Support Our Journalism
So, the filmmakers go for the this-time-it’s-personal angle, with the new generation, like Jedi, doomed to refight the battles of their fathers. “My son will break your boy,” Lundgren’s still-terrifying Drago tells Rocky after hours at Adrian’s restaurant, just after giving a speech that begins, “Ever seen stray dogs in the Ukraine?” and it just gets dopier from there. It’s all ludicrous — and, unlike the soulful first Creed, meaningless. But, still, for all that, Creed II does have a pulse, even if you know almost everything that’s going to happen a couple of breaths before it does. The training sequences, always the series’ highlight, again build and build and peak in an endorphin rush, uncannily suggesting that incipient greatness is surging in you, too, right there in the theater. The climactic fight, too, is satisfyingly staged; people sitting near me in the theater gasped and sucked in their breath right along with the most brutal blows.
The showdowns are so striking, and filmed with persuasive clarity, that the relentless narration proves especially distracting. Imagine if some ’30s radio broadcasters cluttered up the soundtrack of Raiders of the Lost Ark by shouting, “He’s under the truck! I can’t believe it! He’s trailing behind it from a bullwhip! What a twist this chase has taken!” Much more powerful, perhaps, would have been the approach Bradley Cooper dared with A Star Is Born, in which we only once see an onstage moment from the perspective of the audience or media. Why not put us in the fighters’ trunks rather than the headspace of SportsCenter?
The cast remains terrific, with Jordan and that mopey ol’ lug Rocky Balboa (Sylvester Stallone) sharing a uniquely tender chemistry for leads in so masculine a franchise.
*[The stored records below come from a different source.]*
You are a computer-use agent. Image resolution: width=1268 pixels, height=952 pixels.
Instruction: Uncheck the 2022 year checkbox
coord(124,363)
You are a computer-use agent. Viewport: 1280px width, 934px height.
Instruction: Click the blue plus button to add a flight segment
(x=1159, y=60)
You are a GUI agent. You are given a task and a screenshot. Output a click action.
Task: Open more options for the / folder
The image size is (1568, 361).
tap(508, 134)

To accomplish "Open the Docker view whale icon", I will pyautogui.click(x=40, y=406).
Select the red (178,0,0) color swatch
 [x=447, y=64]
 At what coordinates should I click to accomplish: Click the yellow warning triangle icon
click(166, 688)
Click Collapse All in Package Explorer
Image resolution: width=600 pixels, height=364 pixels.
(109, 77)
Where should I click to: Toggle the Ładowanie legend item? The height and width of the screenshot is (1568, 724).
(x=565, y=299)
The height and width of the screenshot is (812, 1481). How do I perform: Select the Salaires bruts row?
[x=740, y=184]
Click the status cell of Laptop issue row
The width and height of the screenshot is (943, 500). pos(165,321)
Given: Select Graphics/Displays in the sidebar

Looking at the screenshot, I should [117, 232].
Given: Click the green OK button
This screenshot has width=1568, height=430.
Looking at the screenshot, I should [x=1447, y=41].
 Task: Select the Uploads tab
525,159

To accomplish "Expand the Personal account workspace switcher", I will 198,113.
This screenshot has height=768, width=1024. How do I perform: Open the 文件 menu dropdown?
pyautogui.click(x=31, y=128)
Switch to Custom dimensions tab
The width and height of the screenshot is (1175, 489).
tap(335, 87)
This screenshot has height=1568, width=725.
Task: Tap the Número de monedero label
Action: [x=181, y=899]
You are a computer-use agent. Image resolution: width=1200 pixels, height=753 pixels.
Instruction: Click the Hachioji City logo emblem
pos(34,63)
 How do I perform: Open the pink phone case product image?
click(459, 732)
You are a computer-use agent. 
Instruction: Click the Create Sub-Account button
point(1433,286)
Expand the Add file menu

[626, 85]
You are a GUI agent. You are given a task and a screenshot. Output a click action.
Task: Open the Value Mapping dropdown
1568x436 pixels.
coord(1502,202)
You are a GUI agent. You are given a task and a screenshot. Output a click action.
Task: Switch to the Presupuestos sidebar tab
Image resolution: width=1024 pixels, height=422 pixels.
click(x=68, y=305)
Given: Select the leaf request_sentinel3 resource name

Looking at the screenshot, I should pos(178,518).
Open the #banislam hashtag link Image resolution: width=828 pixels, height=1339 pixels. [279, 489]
Jordan also shines in playful romantic scenes with Creed’s love Bianca (actor and singer-songwriter Tessa Thompson), an R&B singer in the boho-groove mold of Kelela or Tinashe. Scenes involving an awkward marriage proposal and the pair’s uncertainty about starting a new shared life honor the work these two achieved in the first Creed, in which they made these archetypes convincing, compelling people. There’s a suspenseful thread concerning their fears of parenthood, and some developments I won’t spoil that I wish the filmmakers had devoted more screen time to. They can’t, of course. Everyone’s at the mercy of the usual Rocky plotting, the leads having to move the story along rather than show us what it’s like to live within it.
Stallone, meanwhile, rumbles amiably through his umpteenth Rocky. This time, he reveals little new except that the one-time champ still rolls out the dough each night at his Philly restaurant, and at home can’t focus enough to complain over the phone to the electric company and sort through his mail at the same time. Inevitably, Rocky sounds the complaint that every Stallone character makes in every Stallone movie: “I’m like some chunk of yesterday trying to be today. I don’t fit in.” Viewers eager to get back to Creed and Bianca might agree: The dude’s taking up too much space in a story that’s no longer his.